Lorsqu’un cheval se met à trébucher, à croiser les membres ou à perdre l’équilibre sans raison apparente, l’inquiétude est immédiate. Et pour cause, en effet derrière ces signes parfois discrets peut se cacher un trouble neurologique particulièrement grave et sérieux, l’ataxie.
L’ataxie n’est pas une maladie en tant que telle, mais bien un symptôme. Elle est la réponse à un dysfonctionnement du système nerveux, qui empêche le cheval de coordonner correctement ses mouvements. Autrement dit, ce n’est pas le ou les membres qui sont en cause, mais l’information nerveuse qui lui parvient.
Il s’agit là d’un point est fondamental, car il conditionne toute la suite des choses.

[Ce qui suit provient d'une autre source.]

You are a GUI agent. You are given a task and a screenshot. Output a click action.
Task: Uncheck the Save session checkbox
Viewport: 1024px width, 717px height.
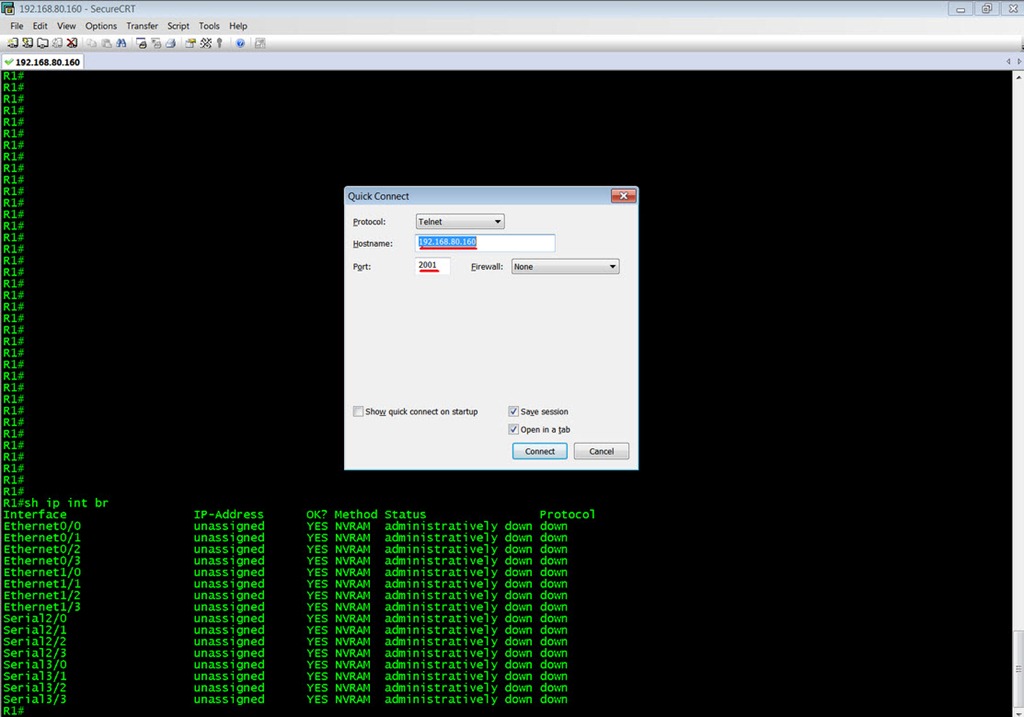[514, 412]
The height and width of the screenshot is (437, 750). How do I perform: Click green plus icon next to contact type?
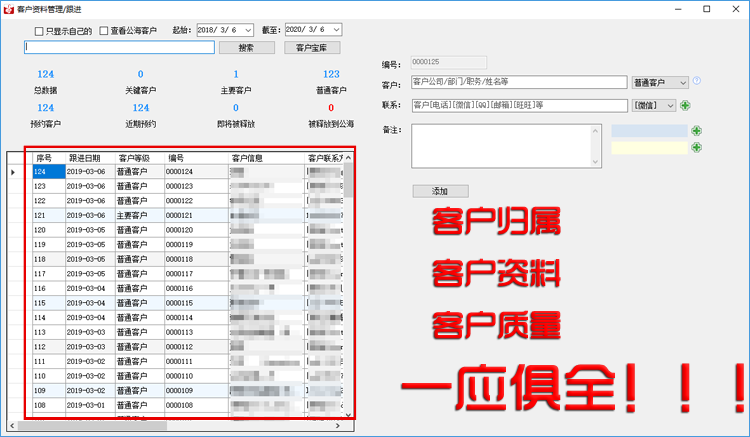(685, 105)
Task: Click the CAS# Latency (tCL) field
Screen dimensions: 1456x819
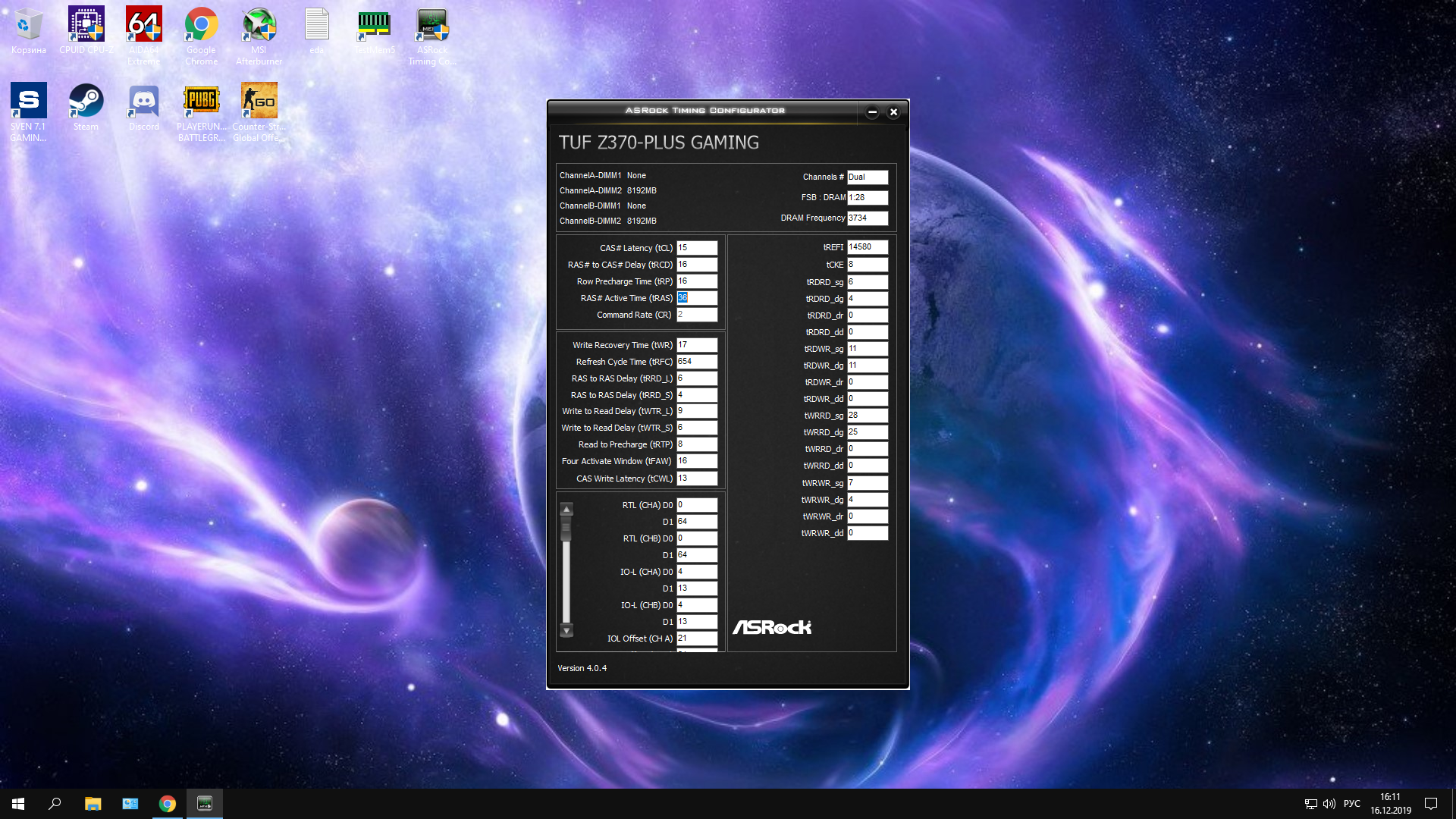Action: [x=696, y=248]
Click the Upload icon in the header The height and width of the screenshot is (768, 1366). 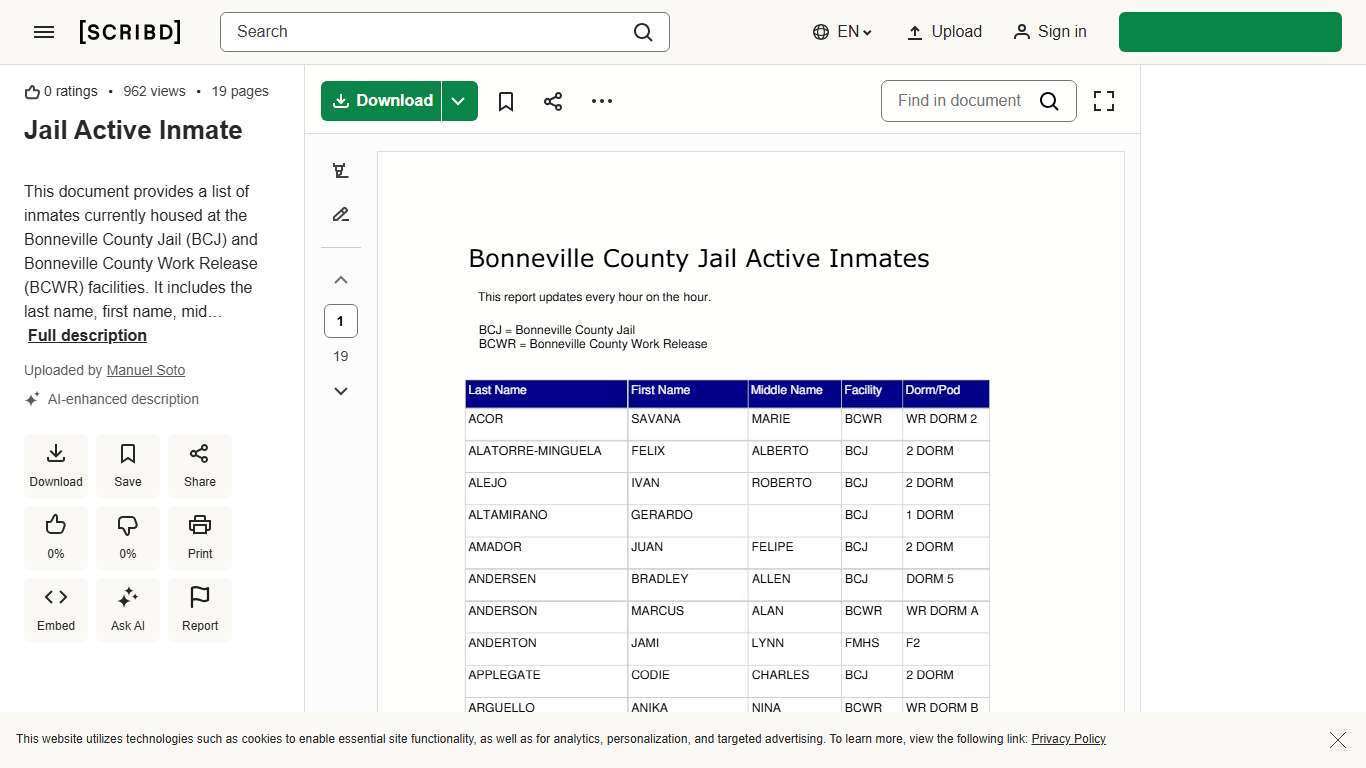(915, 32)
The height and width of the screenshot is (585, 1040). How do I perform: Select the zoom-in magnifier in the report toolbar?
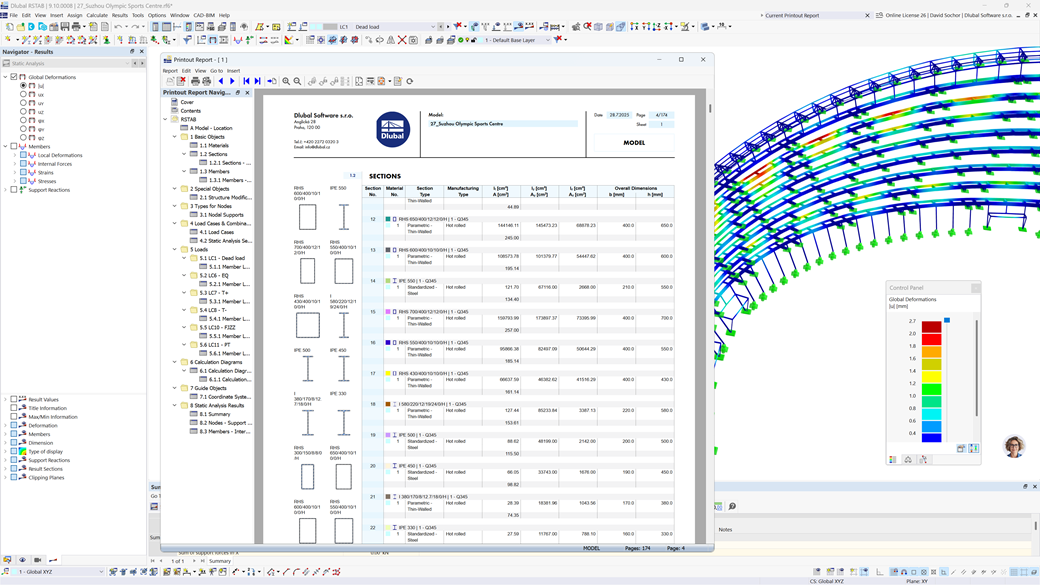[x=286, y=81]
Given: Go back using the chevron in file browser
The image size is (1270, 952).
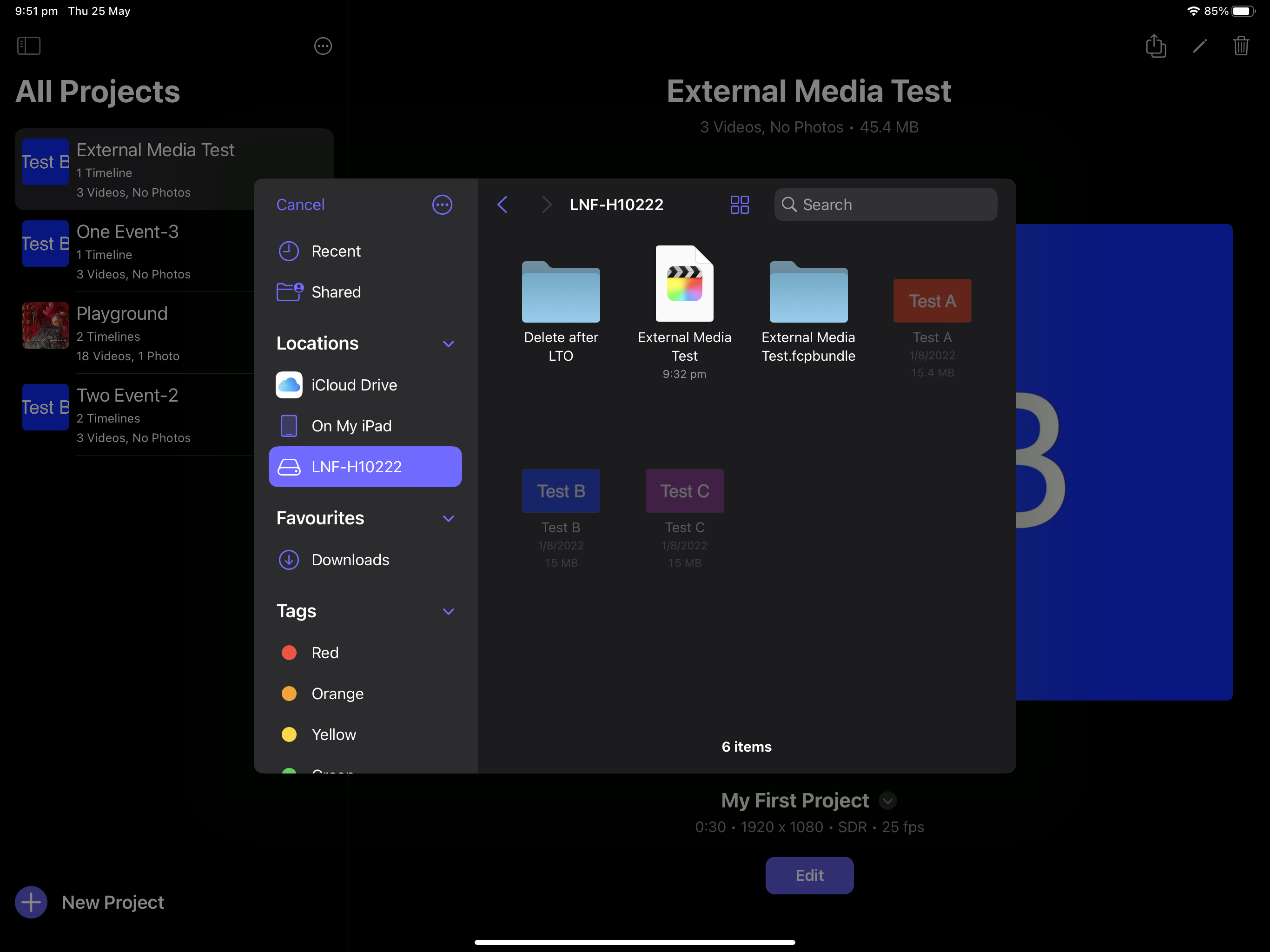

Face à un cheval ataxique, l’enjeu n’est pas seulement de constater un trouble locomoteur, mais bien d’en identifier l’origine neurologique.

L'ataxie chez le cheval entraine des problèmes de coordination motrices dont les causes sont variées crédit photo Philippe Oursel pour Unsplash
D’un point de vue médical, l’ataxie correspond à une altération de la coordination motrice liée à une atteinte du système nerveux central ou périphérique. Chez le cheval, elle est le plus souvent associée à un défaut de proprioception, c’est-à-dire une incapacité à percevoir correctement la position de ses membres dans l’espace.
Concrètement, le cheval “ne sent plus” précisément où il pose ses pieds. Il peut alors adopter une démarche anormale, hésitante, voire dangereuse.
Ce type de trouble est bien documenté en neurologie vétérinaire. Comme le rappelle Mayhew (2009) (1), spécialiste de référence en neurologie équine, l’ataxie est l’un des signes cliniques majeurs des affections médullaires chez le cheval.
L’un des défis majeurs de l’ataxie réside dans sa détection. Dans les formes avancées, les signes sont évidents et les propriétaires des chevaux ne peuvent pas les louper. Mais dans les stades précoces, ils peuvent passer inaperçus, notamment pour un œil non entraîné.
Un cheval ataxique présente généralement une démarche irrégulière. Il peut traîner les pieds, les lever de manière excessive ou les poser de façon imprécise. Lorsqu’il recule, on remarque souvent un manque de coordination et une déviation de sa trajectoire. Dans certains cas, le cheval croise les membres ou adopte une position anormale pour maintenir son équilibre.
Ce qui doit particulièrement alerter les propriétaires ou gardiens de chevaux, c’est l’instabilité. Un cheval qui semble hésiter dans ses mouvements, qui perd l’équilibre dans les virages ou qui trébuche fréquemment doit faire l’objet d’un examen vétérinaire.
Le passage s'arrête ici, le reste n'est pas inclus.